Kibana embedded authentication

Elastic Stack Kibana
1

Hi,

I have a question regarding authenticating Kibana embedded dashboards in another web app and would be grateful if someone could point me in the right direction.

Our current setup is Nginx -> Reverse Proxy -> Kibana and this part is working great when using Kibana on its own. We have our own customer app on the same server hosted by Nginx and I am attempting to embed some dashboards from Kibana inside this app.

As it stands, each customer has their own space in Kibana.

For extra clarity we are using stack version 7.6 and we're on a BASIC licence right now.

So far I have successfully embedded an iframe as per the documentation and I setup BASIC auth in our nginx config file and the mechanism does work, however I have found the following problems:

  • I can only set the BASIC auth key in the Nginx config instead of at runtime - this means anyone with the hostname can access Kibana. I've tried locking it down in the kibana group config but I need to leave enough access for the dashboards to work but this exposes customer data.

  • Setting aside security concerns, the setup above is good for one customer/space, but I need a lot of them. I had considered a hostname per customer/space and I could live with that but I'd be back to the same security problem.

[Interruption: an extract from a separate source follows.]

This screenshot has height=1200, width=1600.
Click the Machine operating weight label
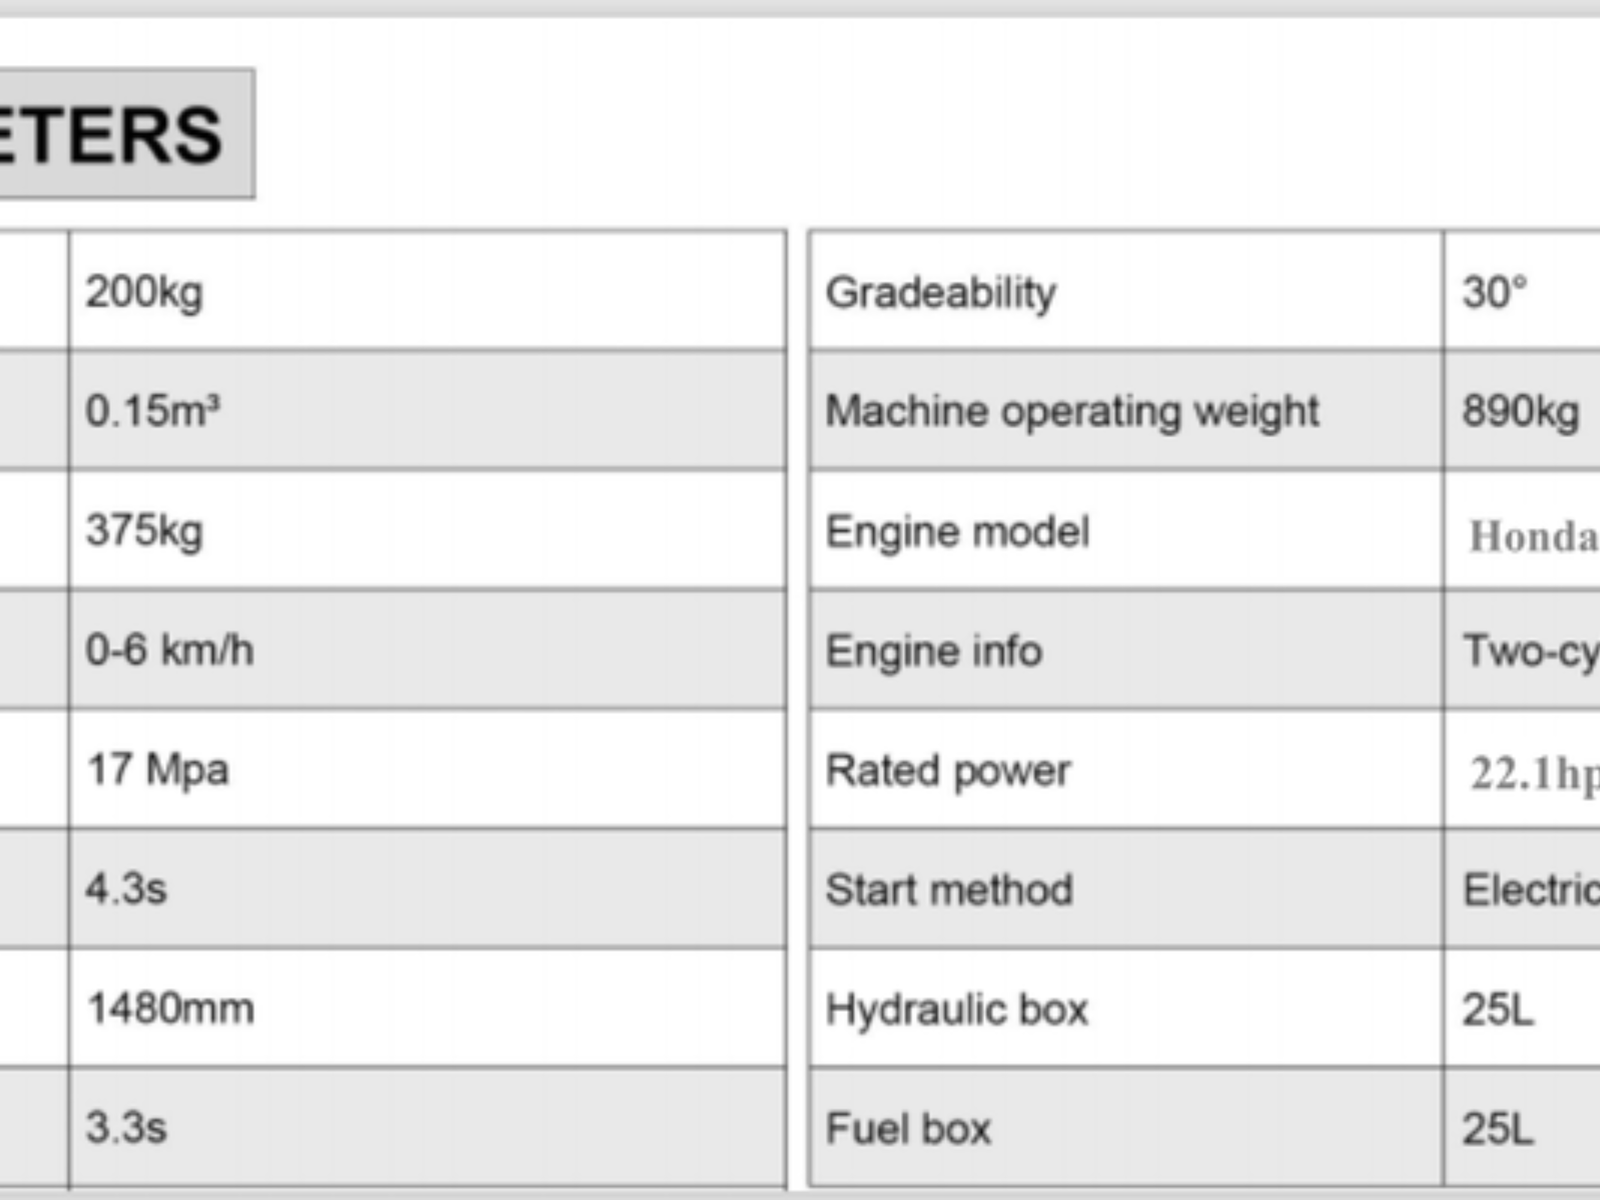(x=1072, y=411)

I have also considered hosting kibana on a server behind our public webservers and then making requests internally although I'd have to figure out how to make this work with an iframe (which is probably out of the scope of this topic).

I am a relatively new user to the ELK stack so it could be my lack of understanding and so I thought it wise to ask others before I get in too deep in the wrong direction.

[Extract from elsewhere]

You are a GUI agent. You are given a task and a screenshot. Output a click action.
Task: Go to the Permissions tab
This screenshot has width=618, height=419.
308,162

Has anyone ever come up with a solution to this problem? If so I would appreciate any tips/comments to point me in the right direction.

Side note: I am aware there are more authentication options in a higher licence of ELK but at the moment my company won't justify purchasing a licence - although if that is my only option then I'll have to report that back as such.

Thanks in advance
Mark

2

Hey @MarkBreecher, welcome to the discussion boards.

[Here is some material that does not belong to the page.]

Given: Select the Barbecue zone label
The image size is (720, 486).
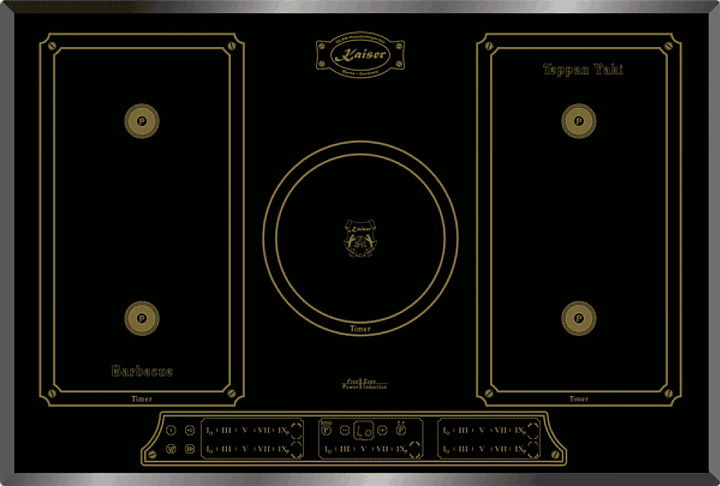Looking at the screenshot, I should (x=141, y=371).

Thanks so much for your detailed question and explanation of your current setup. This makes it so much easier to help!

As you've painfully discovered, putting a proxy in front of Kibana only gets you so far in terms of authenticating to Kibana. I haven't come across an implementation that scales to what you're trying to do. At the end of the day, coding this into the proxy still leaves you open to anyone accessing Kibana if they can guess the hostname / path, unless you have the proxy issue an auth challenge to the user, which you then forward to Kibana. I assume this defeats the purpose of the entire setup though :smile:

In my opinion the "proper" solution is to take advantage of an SSO integration, which you rightly noted is part of a higher license level.

I have also considered hosting kibana on a server behind our public webservers and then making requests internally although I'd have to figure out how to make this work with an iframe (which is probably out of the scope of this topic).

This could potentially work, since your servers would be the gatekeepers to the Kibana instance. I don't foresee this being too problematic from Kibana's perspective with respect to embedding, but we're happy to help if you do try this and run into issues

3

Hi Larry,

Thank you for your reply. I am going to try the webserver behind a webserver approach and see how that goes. Hopefully that will work well enough for now until such time we can upgrade our licence.

Thanks
Mark

4

This topic was automatically closed 28 days after the last reply. New replies are no longer allowed.